» RECORDS FOR THIS TASK
====================

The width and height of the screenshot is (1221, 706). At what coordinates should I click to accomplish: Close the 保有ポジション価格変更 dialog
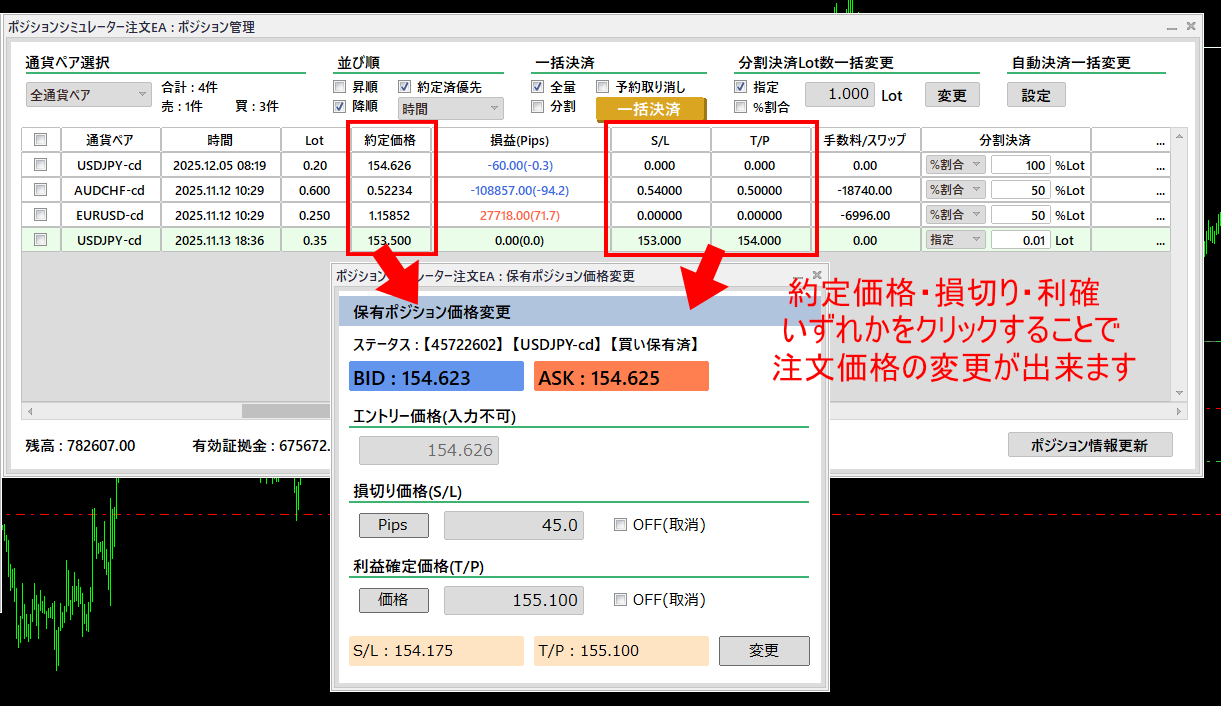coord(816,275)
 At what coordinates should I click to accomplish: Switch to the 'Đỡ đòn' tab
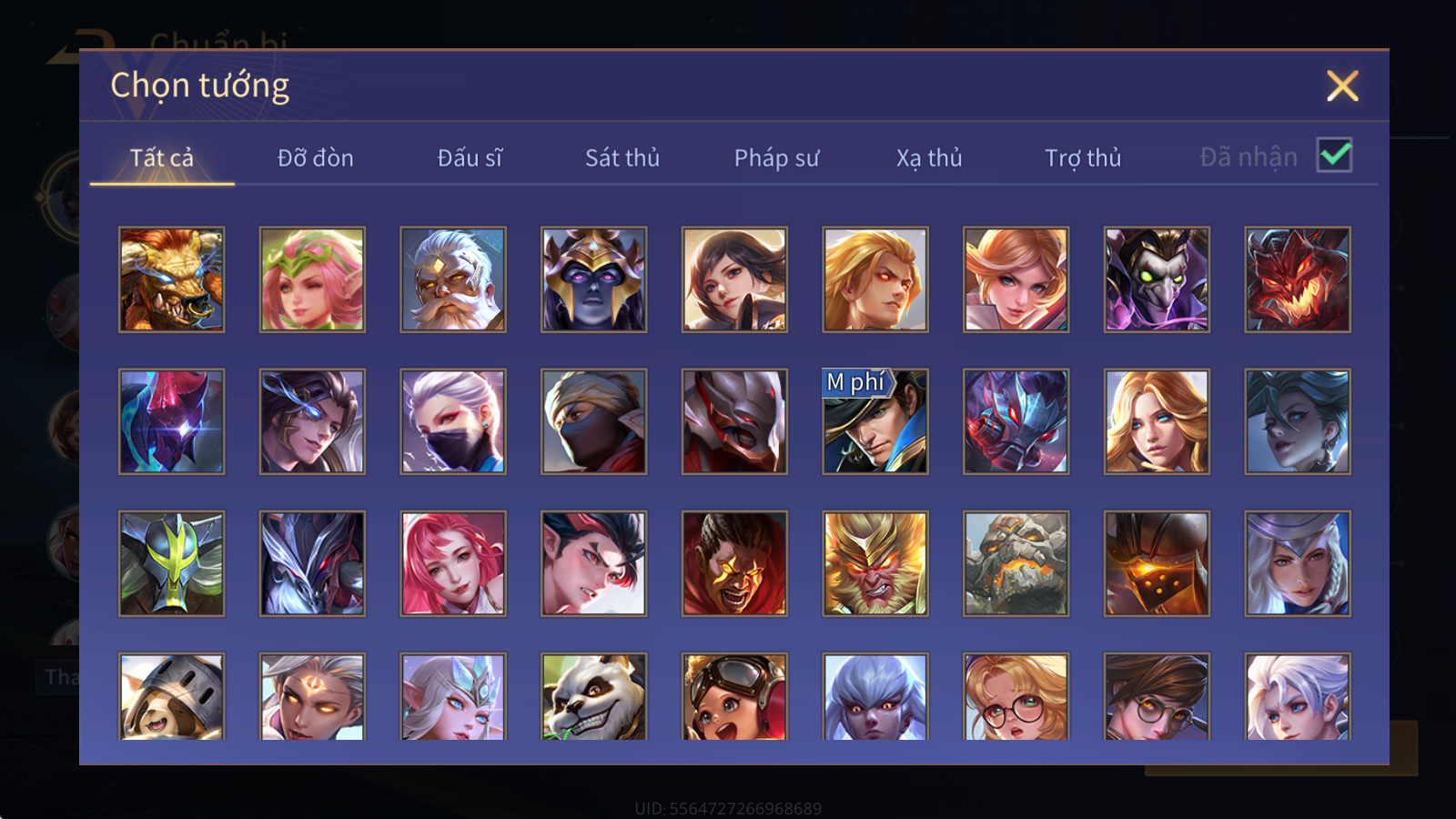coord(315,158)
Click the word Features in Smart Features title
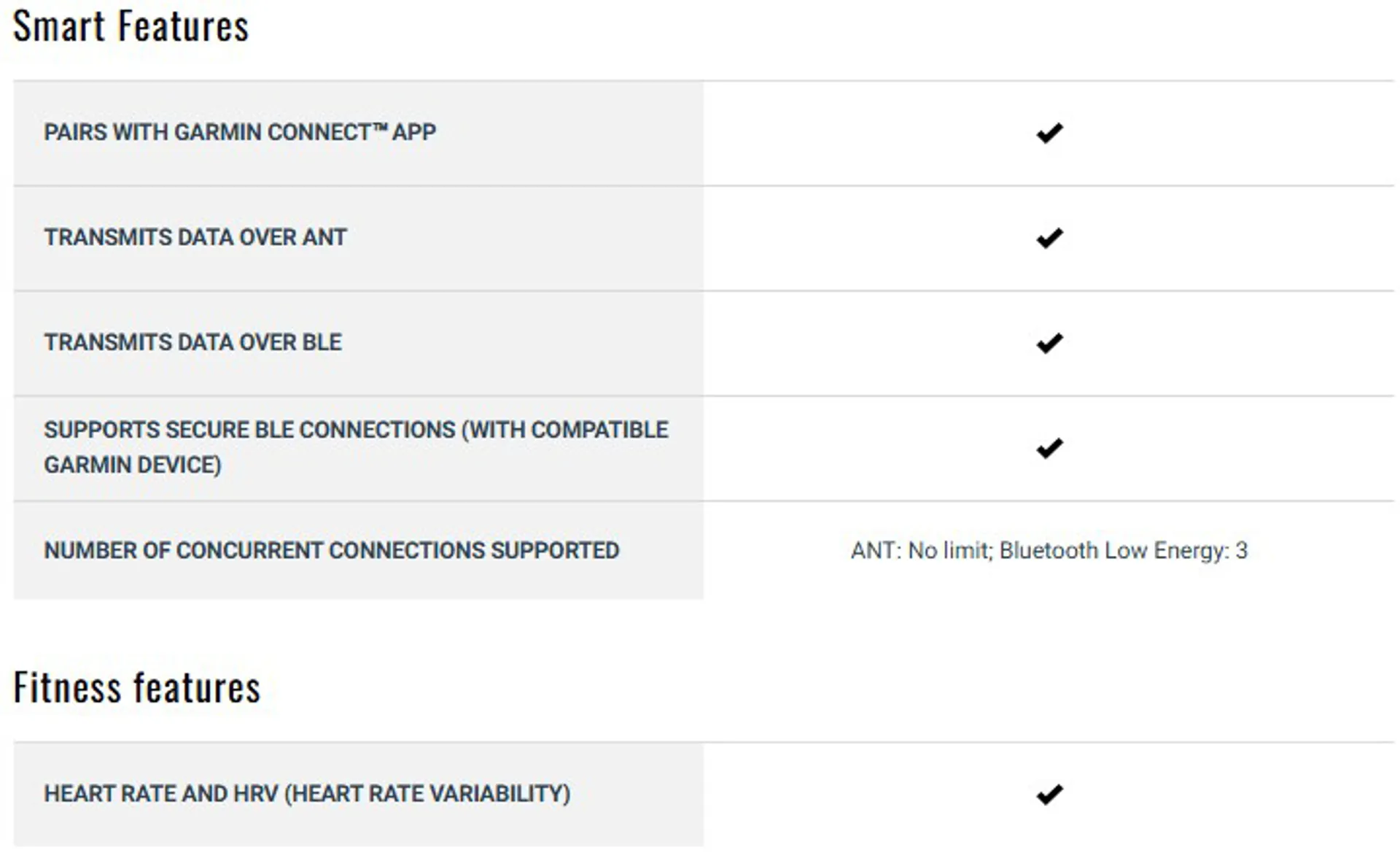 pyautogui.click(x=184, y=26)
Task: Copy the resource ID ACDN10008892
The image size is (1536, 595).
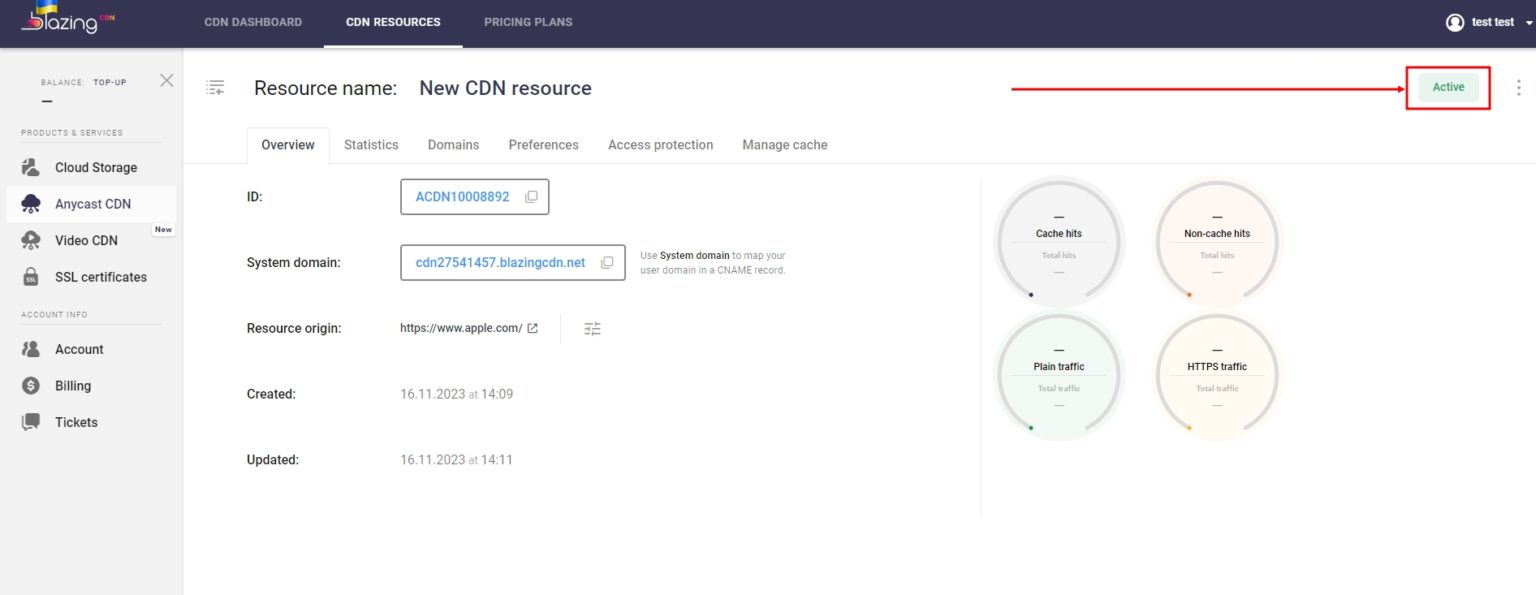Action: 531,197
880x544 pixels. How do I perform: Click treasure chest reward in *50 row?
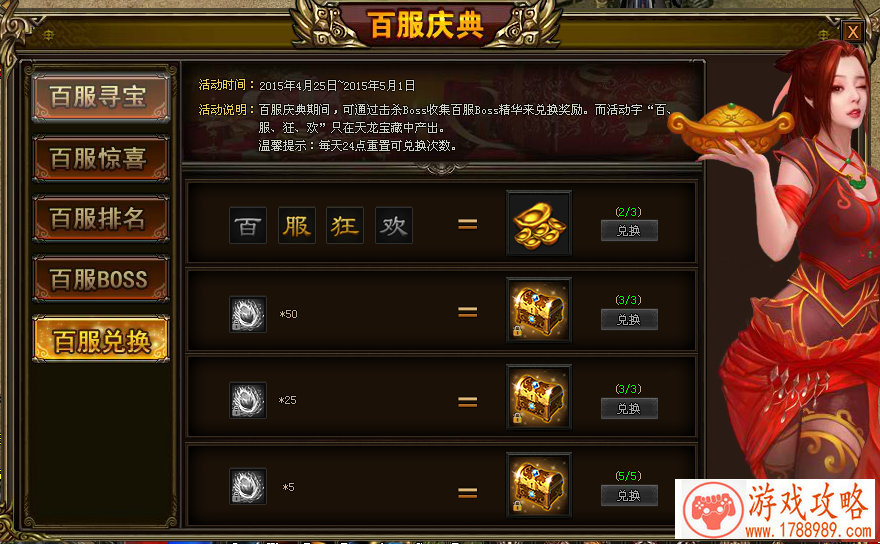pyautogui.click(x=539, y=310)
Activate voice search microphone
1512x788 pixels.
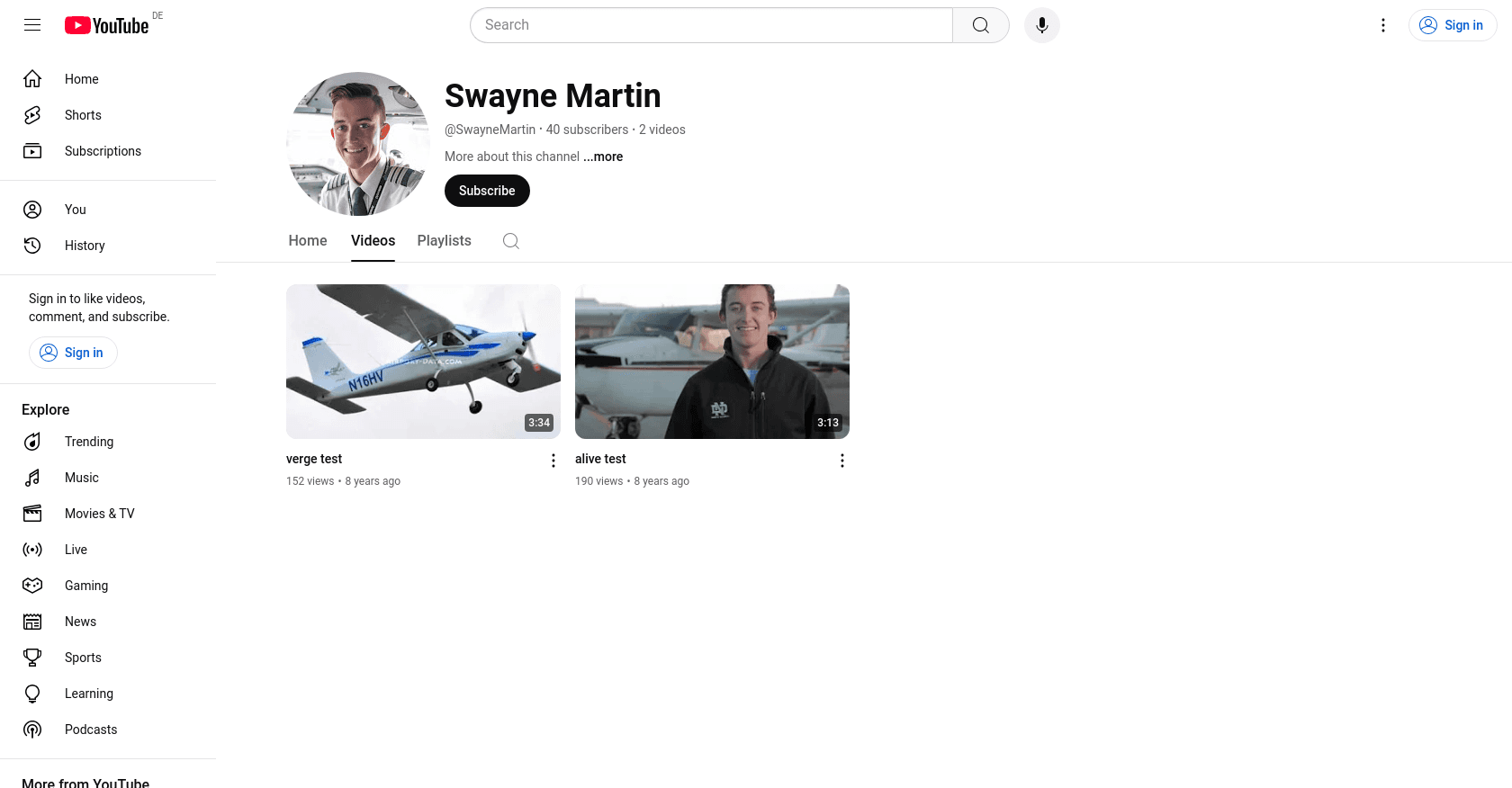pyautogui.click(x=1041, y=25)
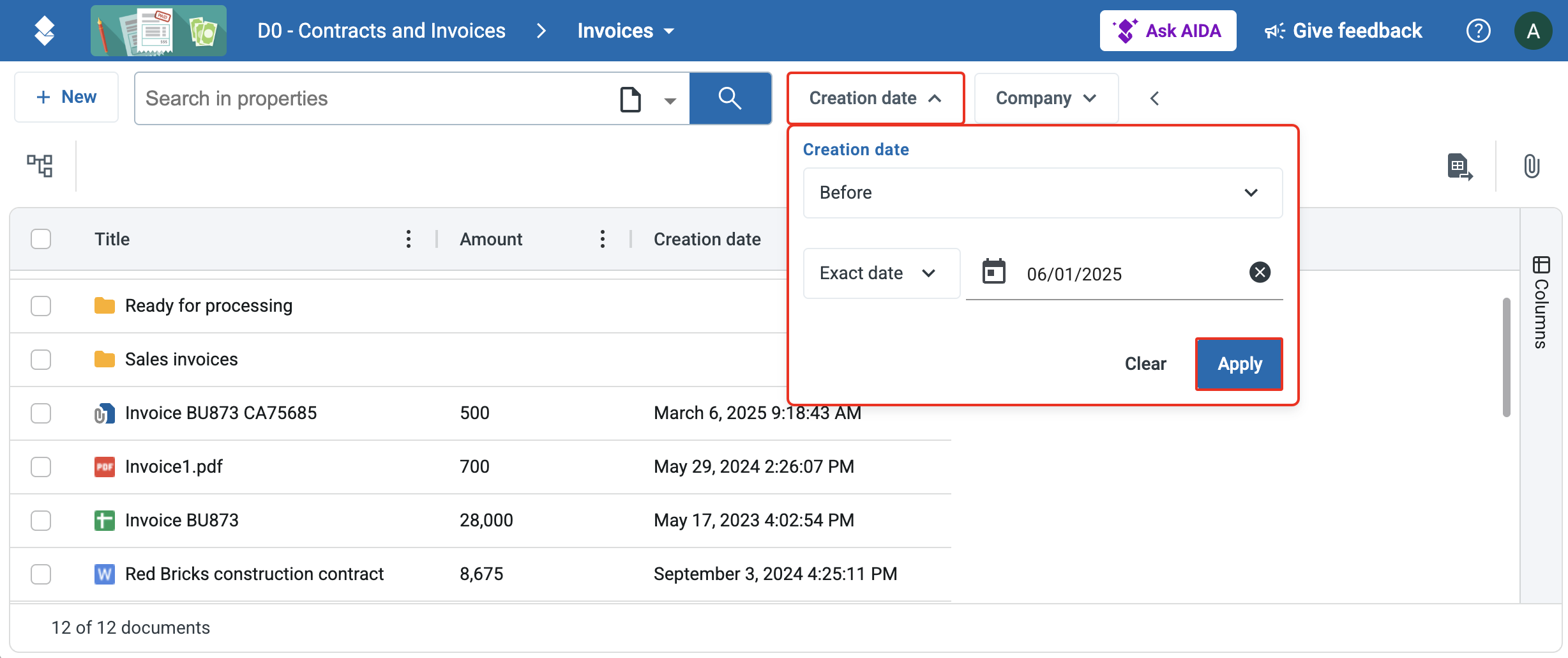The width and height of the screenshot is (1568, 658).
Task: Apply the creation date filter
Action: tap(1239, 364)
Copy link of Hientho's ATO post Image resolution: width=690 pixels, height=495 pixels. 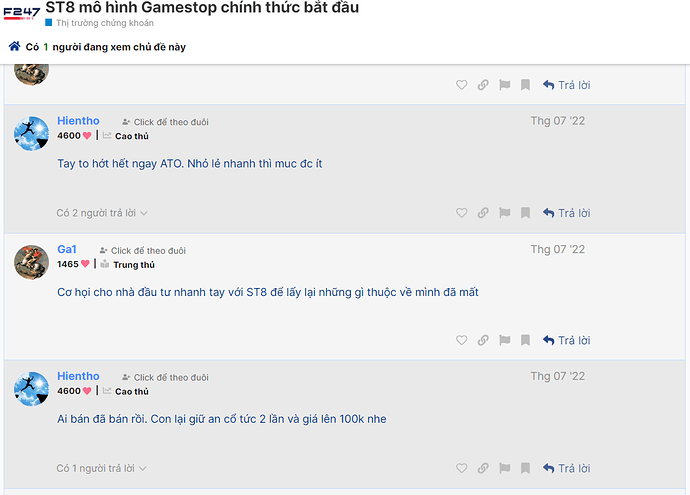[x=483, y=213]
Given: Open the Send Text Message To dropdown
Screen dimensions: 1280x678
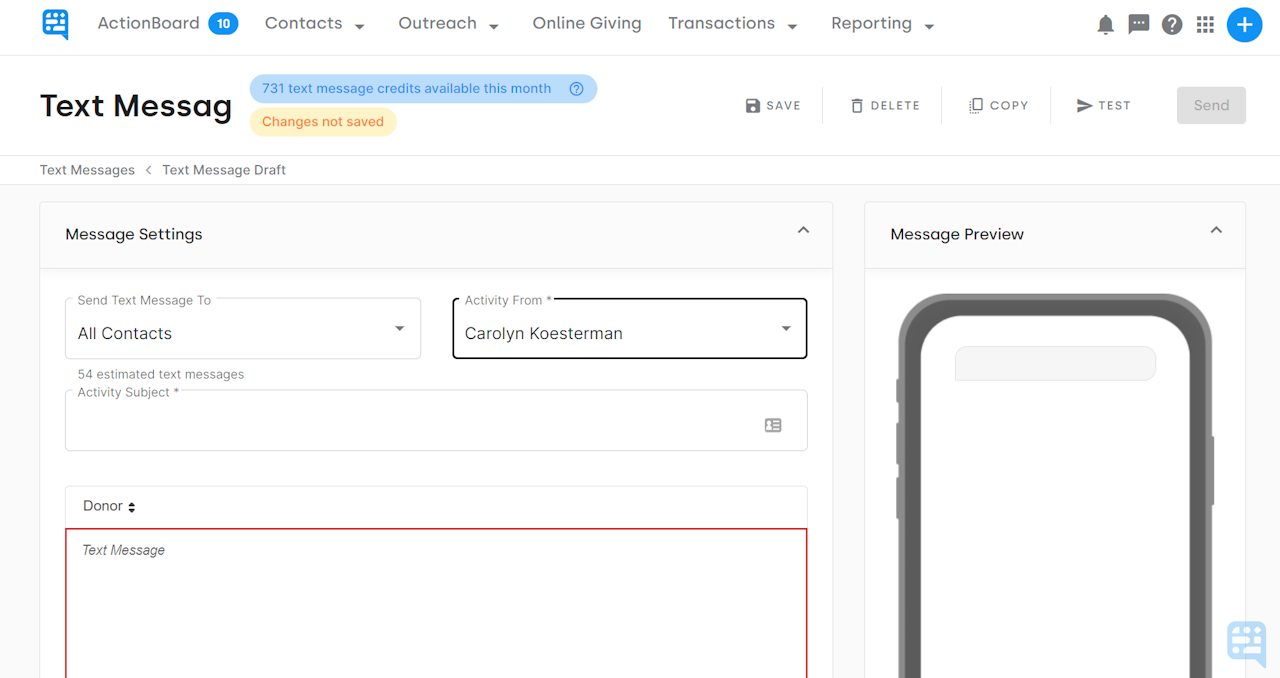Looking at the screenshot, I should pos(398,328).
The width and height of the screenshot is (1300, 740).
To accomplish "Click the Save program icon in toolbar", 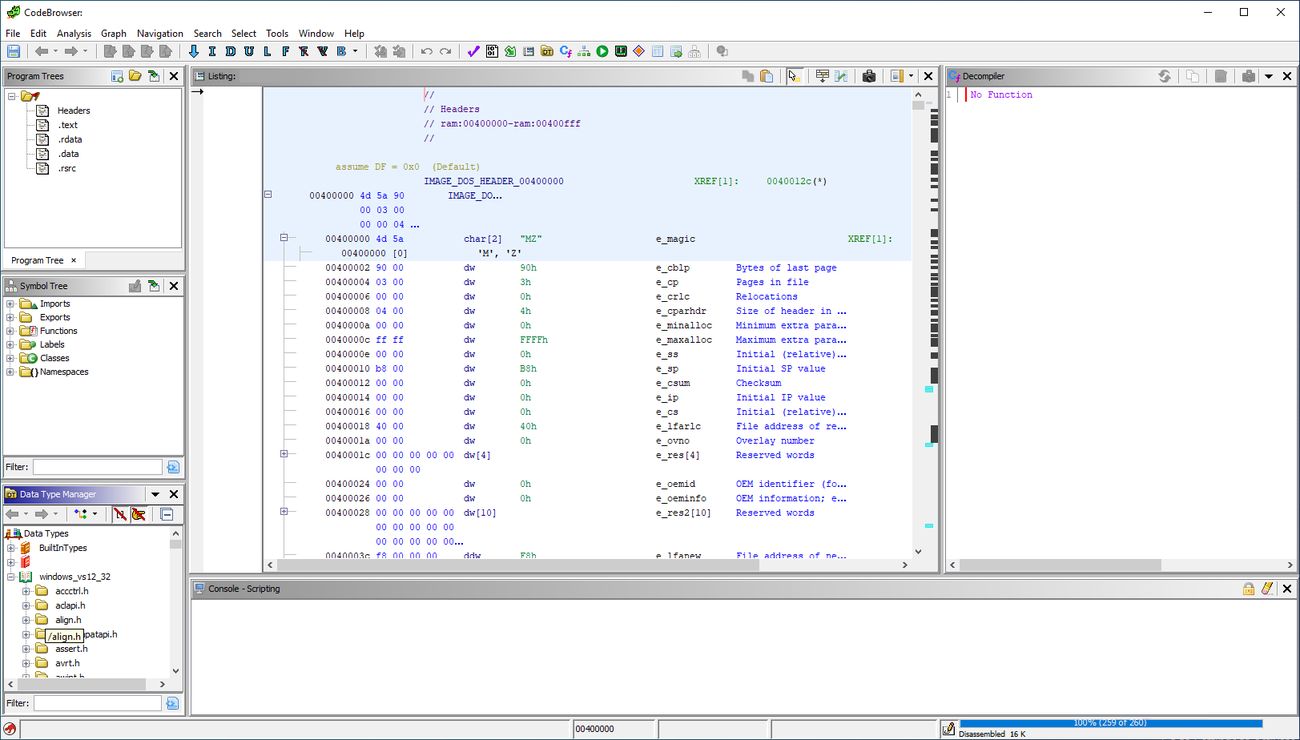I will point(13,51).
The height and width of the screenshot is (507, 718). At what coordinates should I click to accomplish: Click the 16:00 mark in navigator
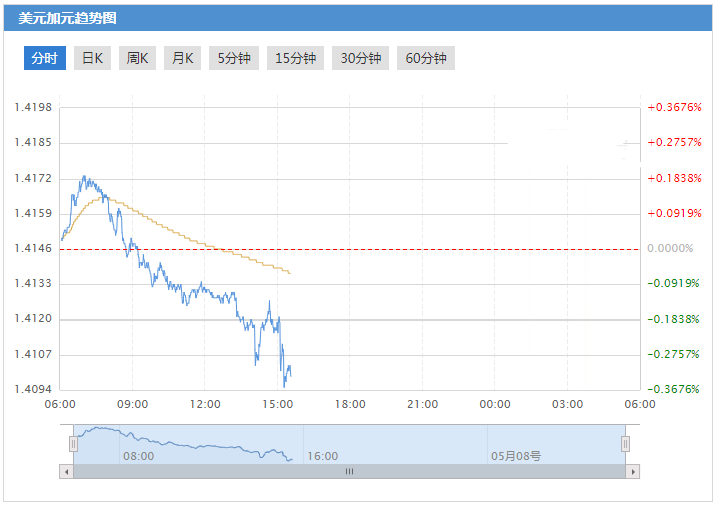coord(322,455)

====================

Please write out the part of the items that opens with the line containing "The height and" and runs through the end of the items, both ends included, and leave the pictures out.

The height and width of the screenshot is (507, 718). At what coordinates should I click to accomplish: Click the 16:00 mark in navigator
coord(322,455)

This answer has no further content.